After The Guardian’s Ariel Bogle reported last week that CNN, The New York Times, and Reuters were blocking GPTBot, OpenAI’s web crawler, CNN found that many more media companies were doing the same thing, including Disney, Bloomberg, The Washington Post, The Atlantic, Axios, Insider, ABC News, ESPN, Condé Nast, Hearst, and Vox Media.
As for why these massive companies would feel the need to prevent AI companies like OpenAI from scrapping their data, it comes down to how valuable it is compared to most of what’s out there.
“Most of the internet is garbage,” an anonymous news executive told CNN’s Oliver Darcy. “Traditional media publishers, on the other hand, are fact-driven and offer quality content.”

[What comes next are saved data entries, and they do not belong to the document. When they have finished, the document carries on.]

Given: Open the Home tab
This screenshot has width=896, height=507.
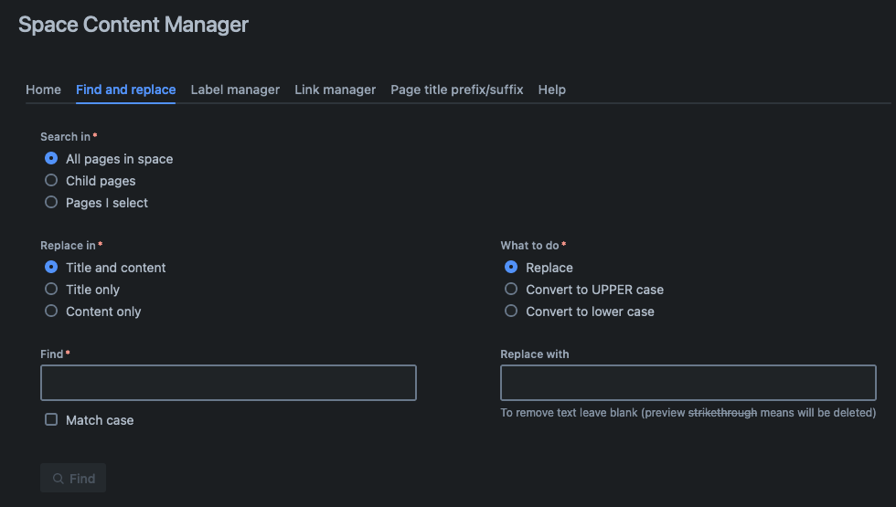Looking at the screenshot, I should (x=44, y=90).
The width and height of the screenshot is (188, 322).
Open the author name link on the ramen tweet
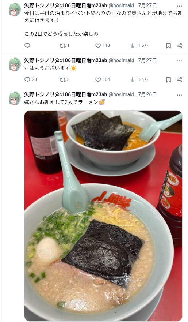tap(66, 94)
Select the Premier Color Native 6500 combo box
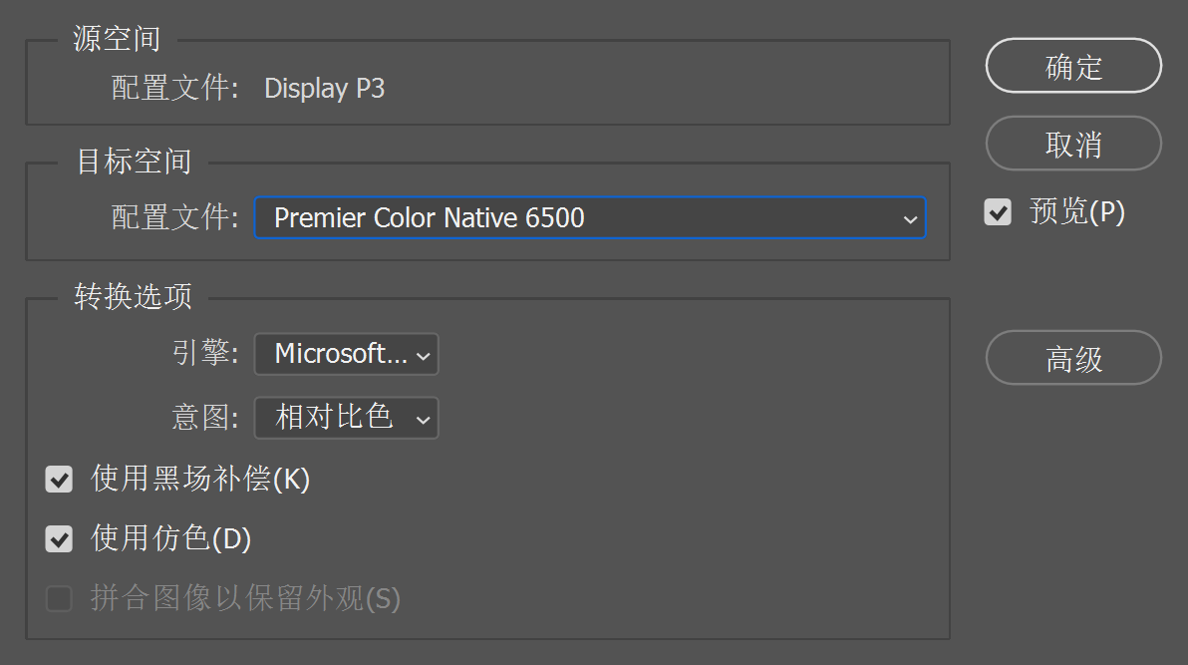The height and width of the screenshot is (665, 1188). coord(589,217)
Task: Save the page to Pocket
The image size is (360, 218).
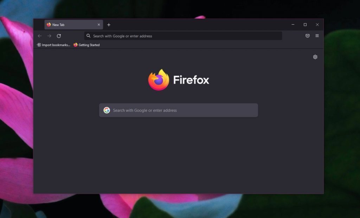Action: [x=307, y=36]
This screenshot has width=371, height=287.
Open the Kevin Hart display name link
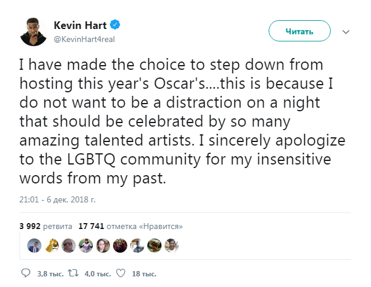[x=82, y=25]
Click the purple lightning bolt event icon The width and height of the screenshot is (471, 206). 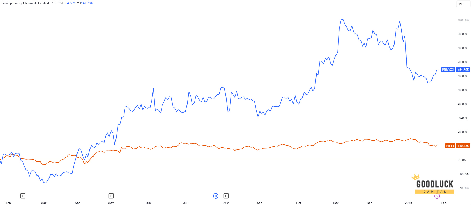click(437, 196)
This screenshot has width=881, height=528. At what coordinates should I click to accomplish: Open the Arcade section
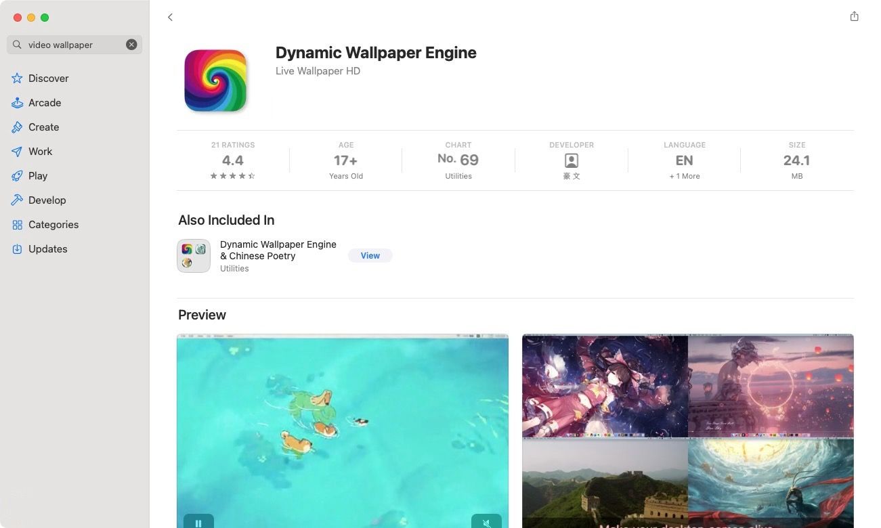click(x=44, y=102)
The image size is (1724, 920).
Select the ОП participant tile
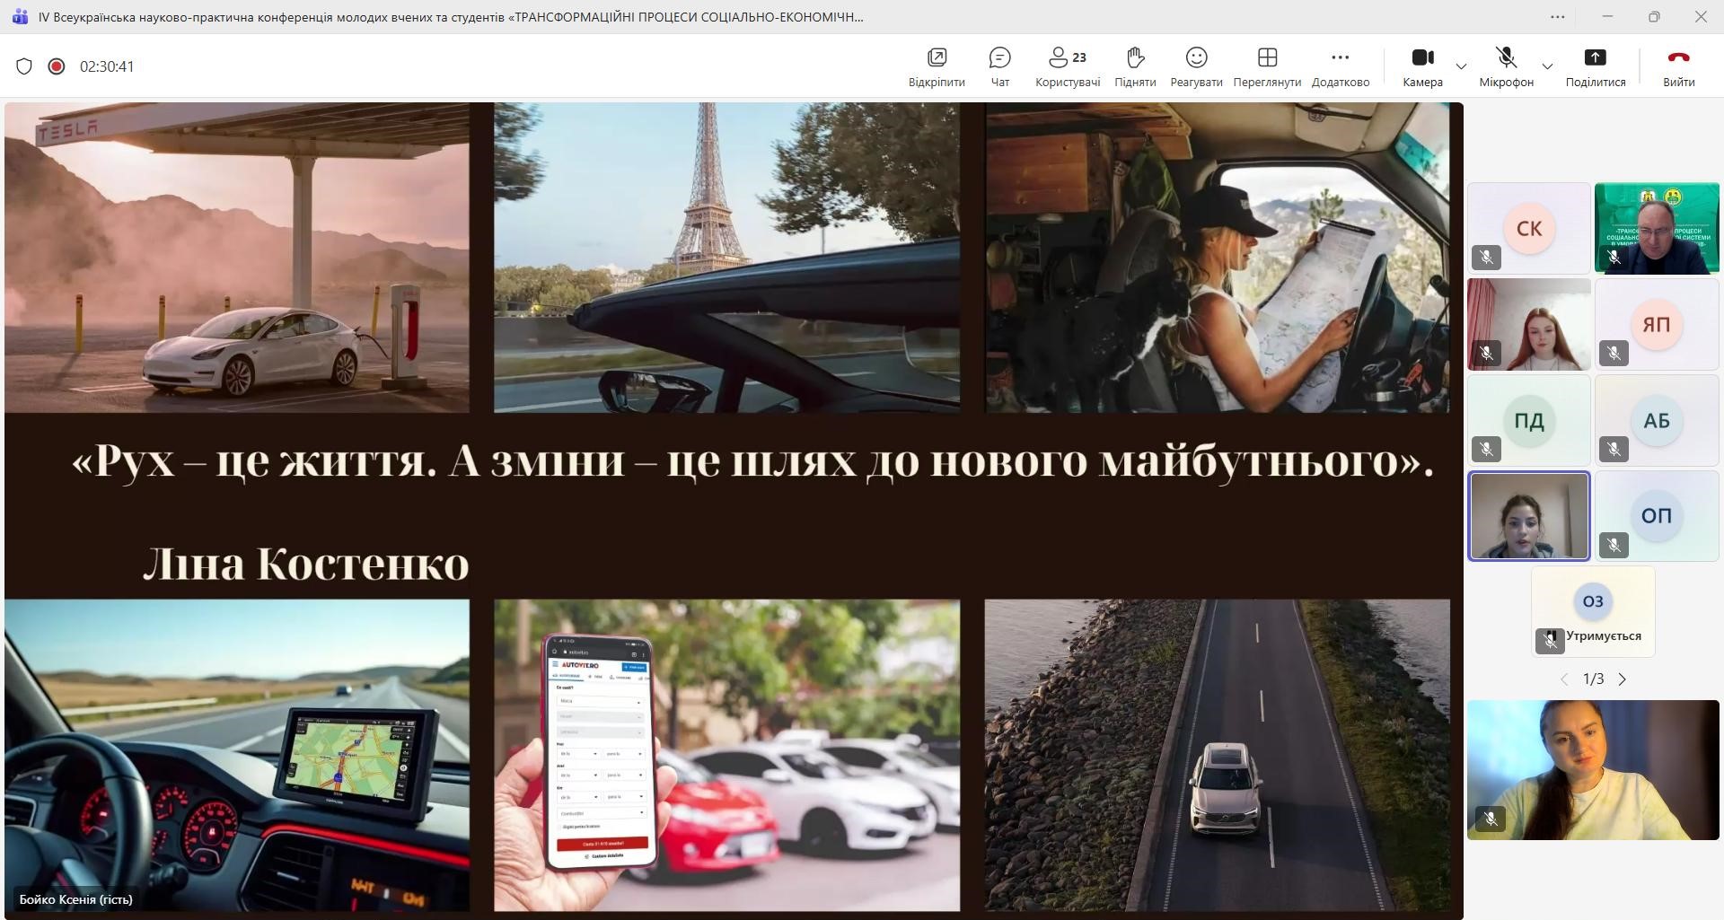(x=1656, y=516)
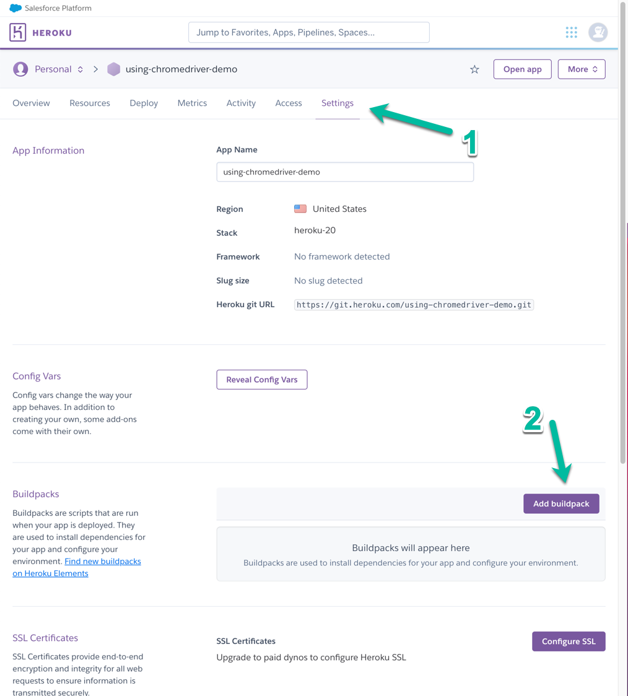
Task: Switch to the Metrics tab
Action: pos(192,103)
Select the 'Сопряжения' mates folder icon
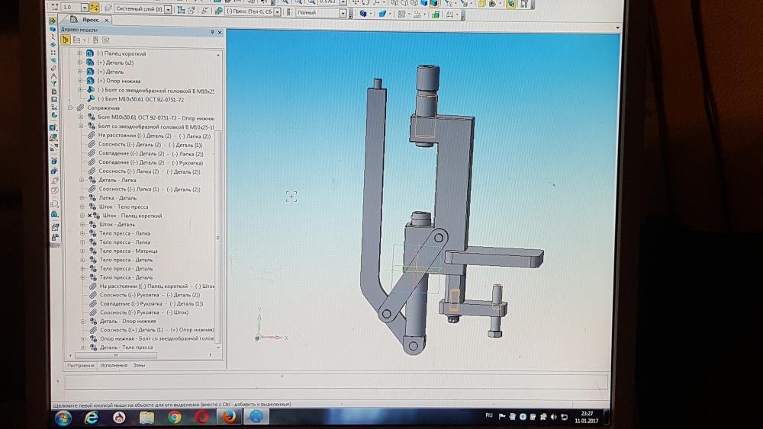Screen dimensions: 763x429 coord(80,108)
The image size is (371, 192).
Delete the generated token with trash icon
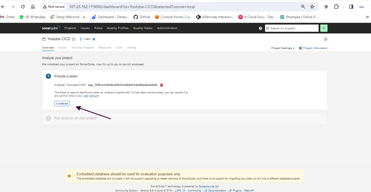coord(161,85)
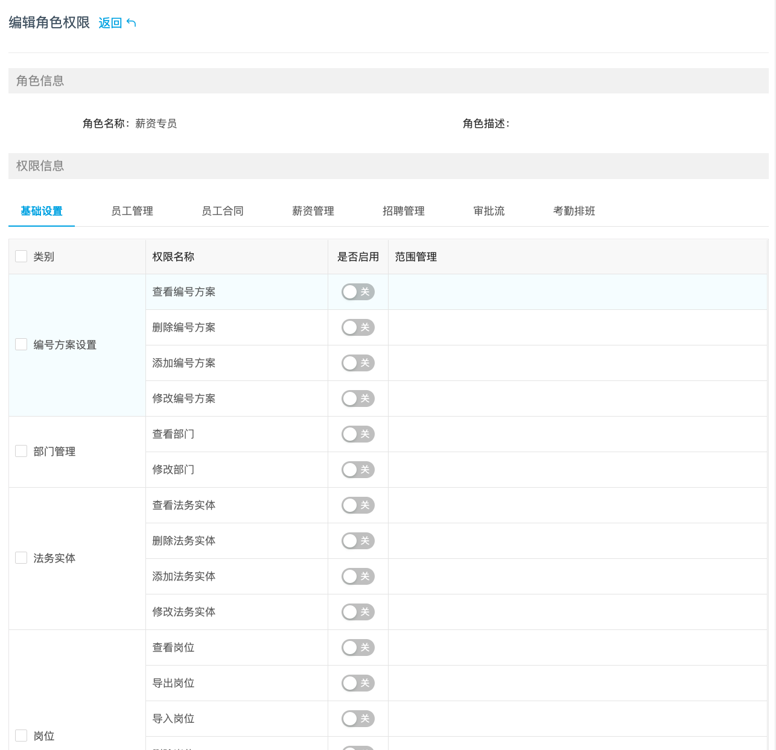
Task: Open the 审批流 tab
Action: pos(489,211)
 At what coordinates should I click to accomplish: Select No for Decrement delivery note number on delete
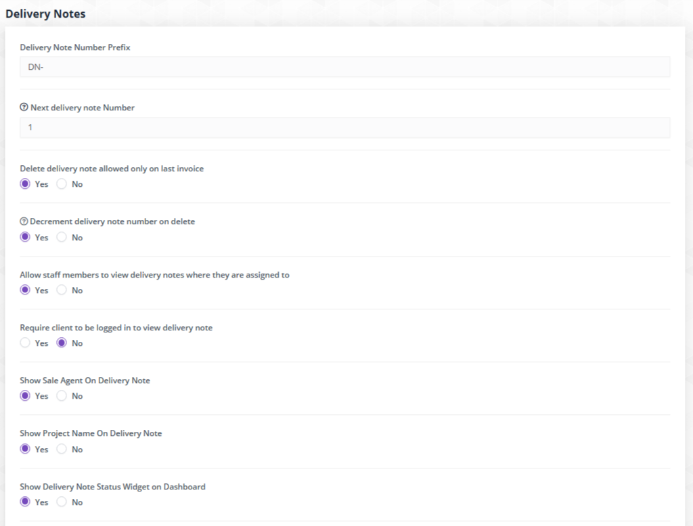[x=62, y=238]
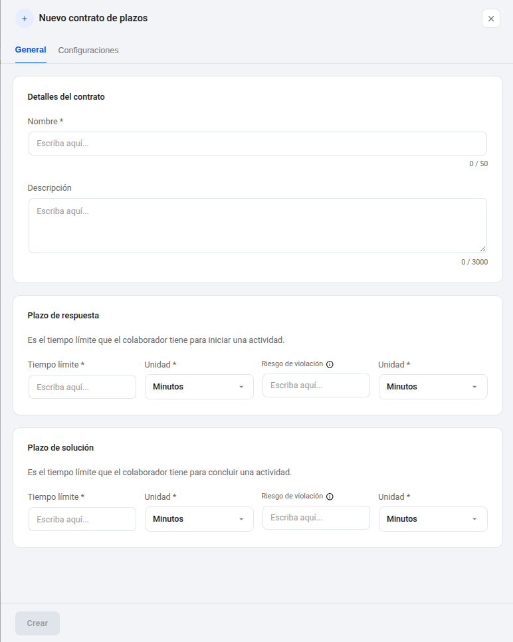Click solution Riesgo de violación input
Viewport: 513px width, 642px height.
[x=316, y=518]
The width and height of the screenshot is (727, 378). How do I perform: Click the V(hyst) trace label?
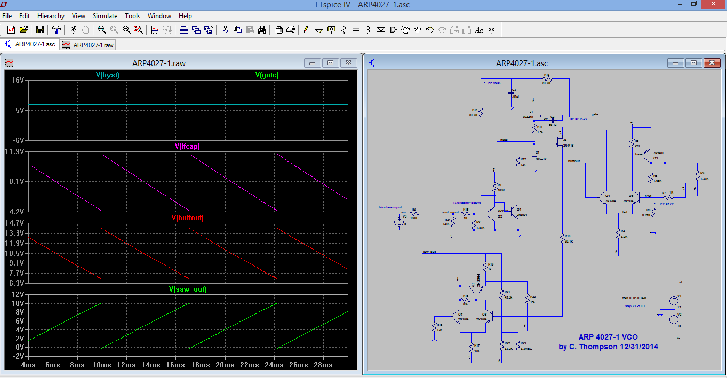pyautogui.click(x=108, y=75)
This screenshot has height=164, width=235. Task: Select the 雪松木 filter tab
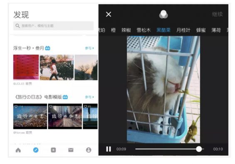point(143,30)
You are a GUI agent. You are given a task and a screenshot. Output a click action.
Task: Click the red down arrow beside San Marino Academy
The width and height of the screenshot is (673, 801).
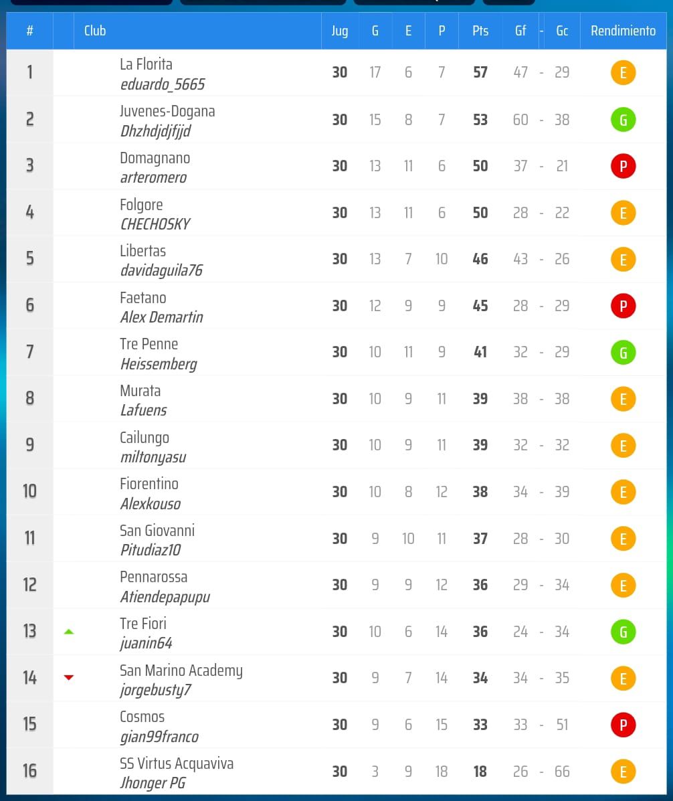[68, 678]
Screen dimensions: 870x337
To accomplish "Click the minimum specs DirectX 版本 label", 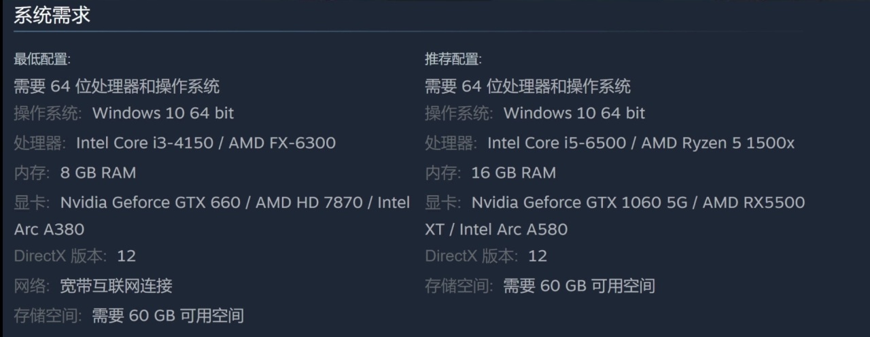I will [x=60, y=256].
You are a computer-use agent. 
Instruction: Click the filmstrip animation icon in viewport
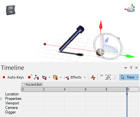point(11,10)
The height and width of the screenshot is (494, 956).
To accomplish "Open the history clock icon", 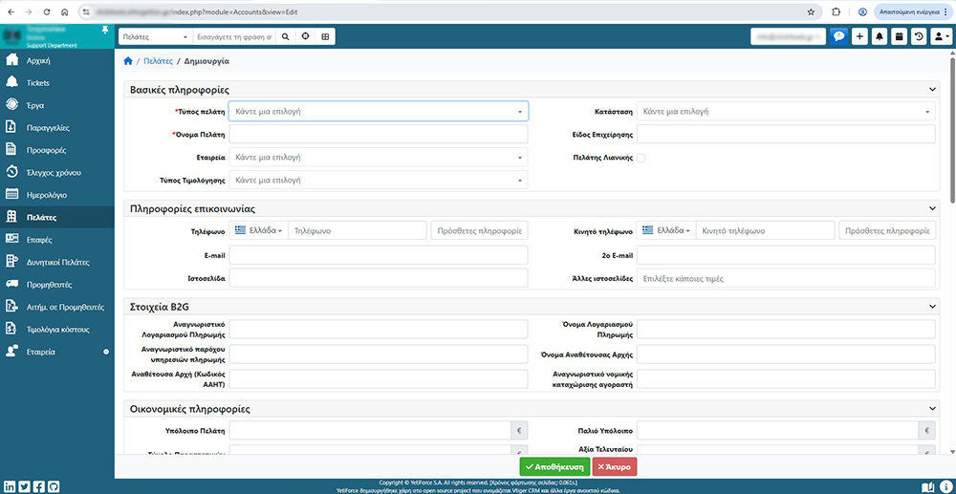I will tap(919, 36).
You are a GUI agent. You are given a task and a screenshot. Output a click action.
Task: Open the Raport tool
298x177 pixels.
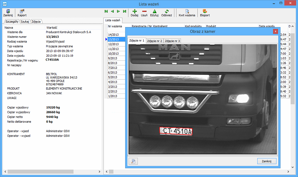(22, 13)

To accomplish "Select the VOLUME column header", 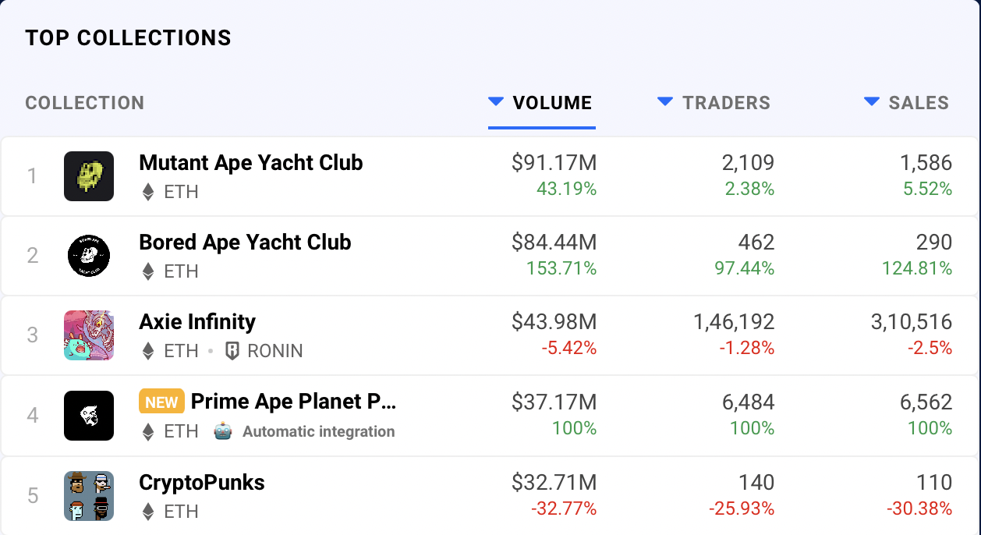I will click(552, 103).
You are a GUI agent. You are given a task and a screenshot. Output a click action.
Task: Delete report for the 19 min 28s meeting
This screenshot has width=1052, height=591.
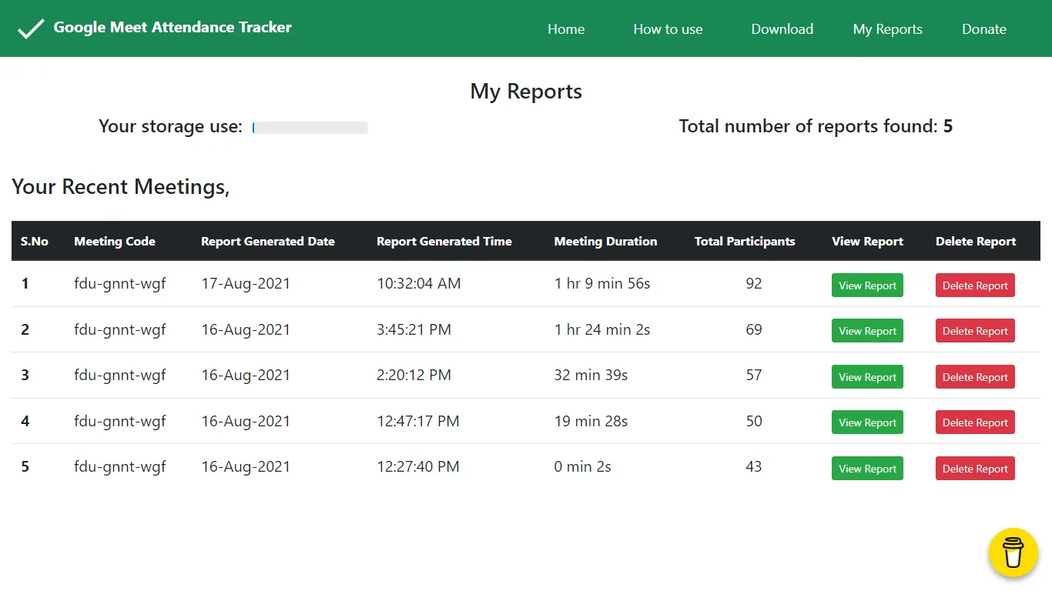(x=975, y=422)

While none of the media companies would go on the record about the blocking effort, one industry executive told CNN that it’s clear that news organizations see the data-scraping as a threat to their ability to own their content.
“I see a heightened sense of urgency when it comes to addressing the use, and misuse, of our content,” Danielle Coffey, president and chief executive of the News Media Alliance, said. “One publisher told me it is an existential threat. Another publisher told me there isn’t a business model with certain uses of AI… there is a sense of urgency to address this.”
The problem for AI-based programs like ChatGPT is that they need a constant stream of fresh, valuable content in order to continually improve. Otherwise, its accuracy and dependability will degrade rapidly. If you think AI-generated content is bad now, just wait.
For better or worse, AI isn’t going anywhere, so the logical solution to all of this is for media organizations and AI companies to come to the table and figure out how to co-exist. Perhaps that will lead to financial incentives to share content and data. Perhaps it will require some extensive legal agreements. Whatever it is, this silent blockage will only last for so long.